*** Data supplied

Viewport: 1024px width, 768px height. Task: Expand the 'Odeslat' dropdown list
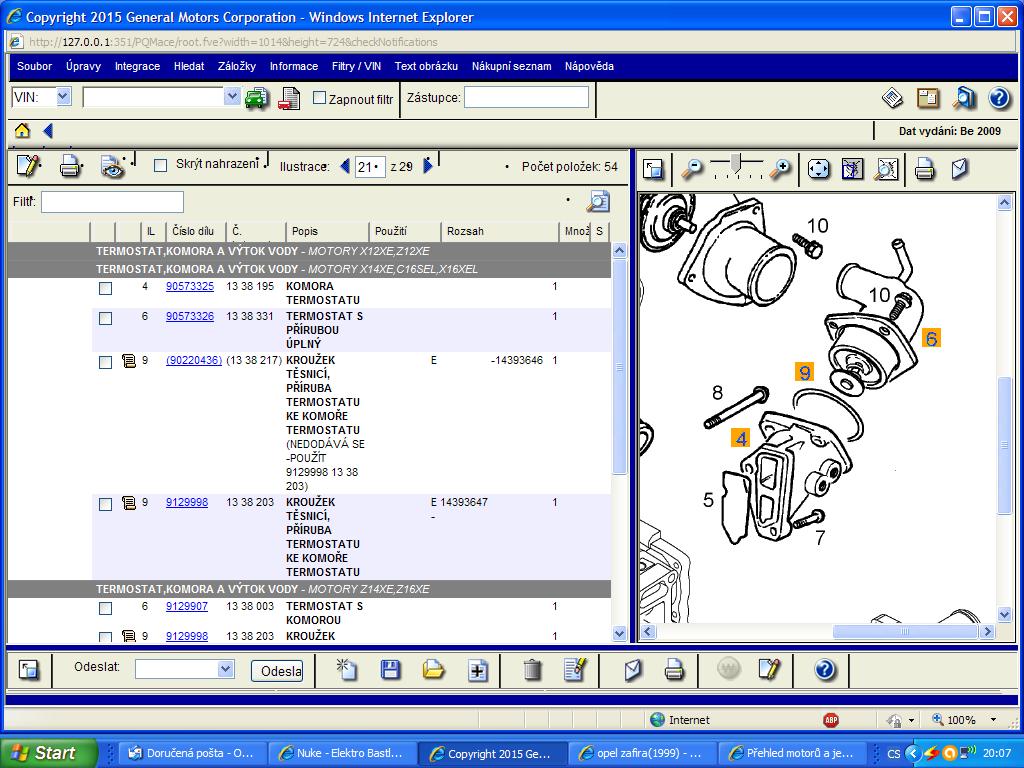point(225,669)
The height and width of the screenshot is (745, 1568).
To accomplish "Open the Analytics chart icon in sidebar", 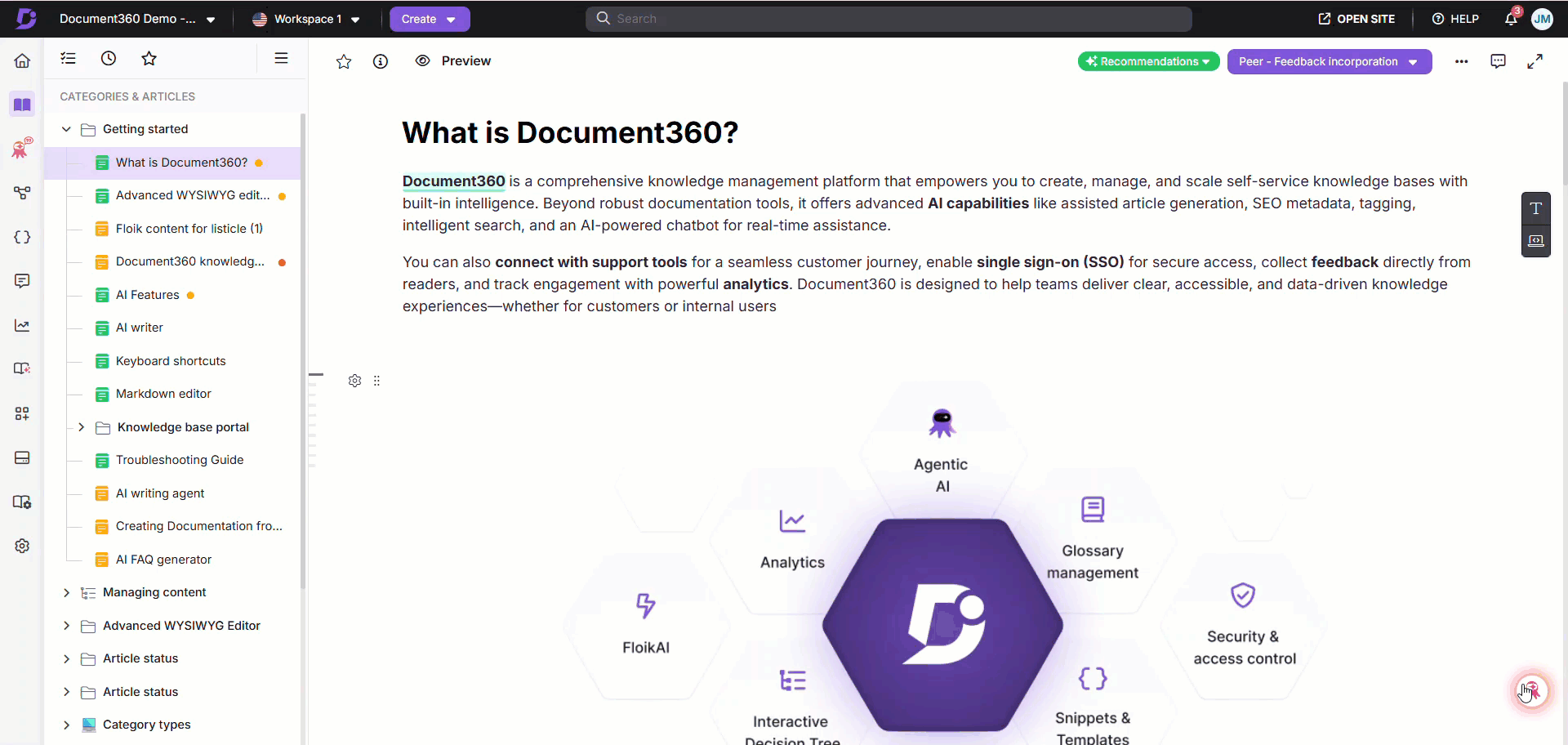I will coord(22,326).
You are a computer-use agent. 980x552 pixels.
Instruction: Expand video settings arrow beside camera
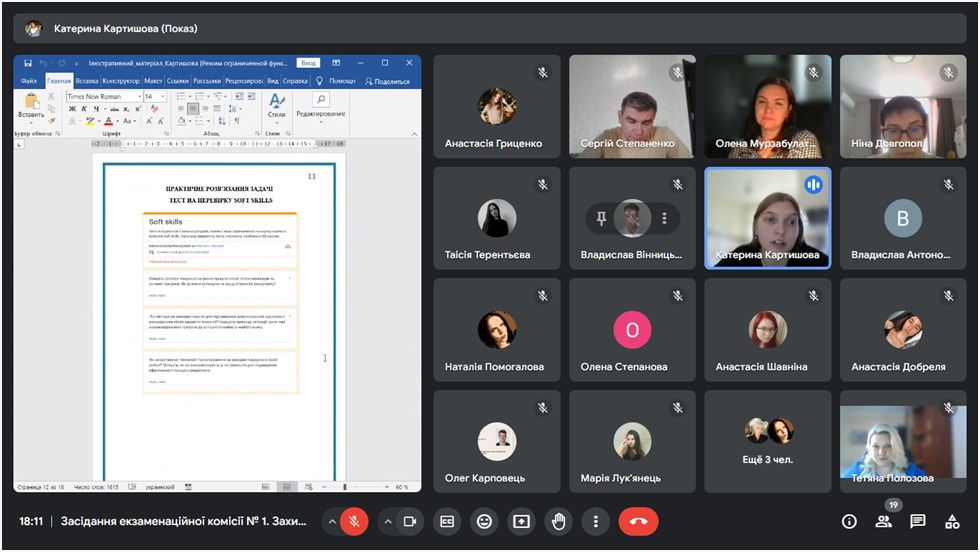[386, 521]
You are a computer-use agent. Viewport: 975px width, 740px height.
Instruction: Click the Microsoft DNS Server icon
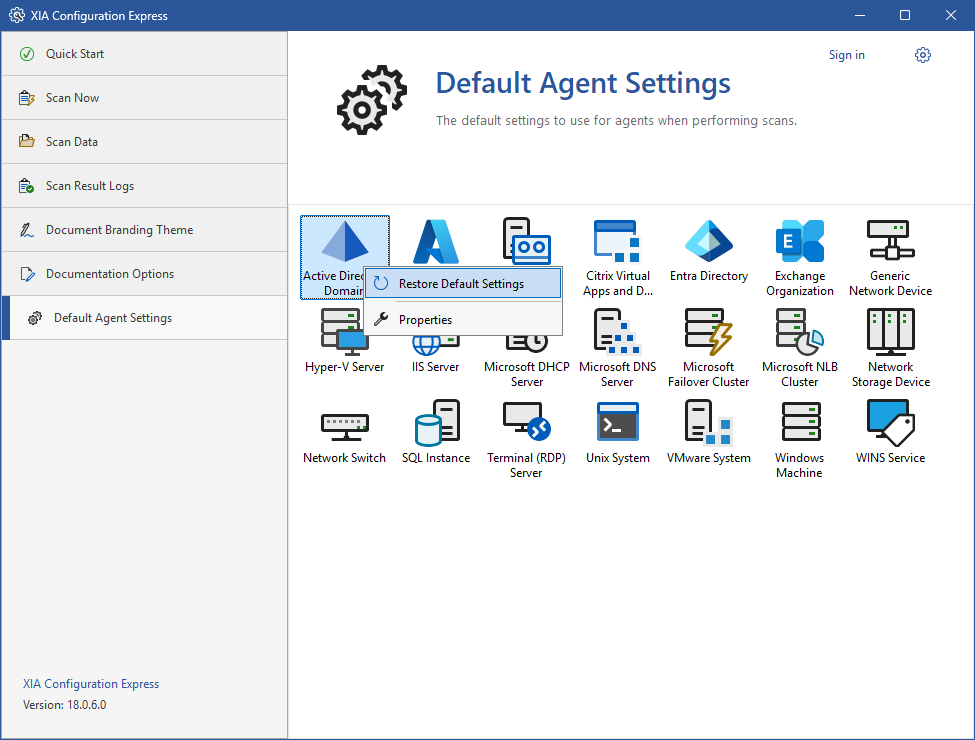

******

§ **Work to complete**
Only what runs from the line containing "You are a computer-use agent. Viewport: 975px" through the end of the entries above should be extracted, exactly and without pictures.

§ **Response area**
You are a computer-use agent. Viewport: 975px width, 740px height.
Instruction: Click the Microsoft DNS Server icon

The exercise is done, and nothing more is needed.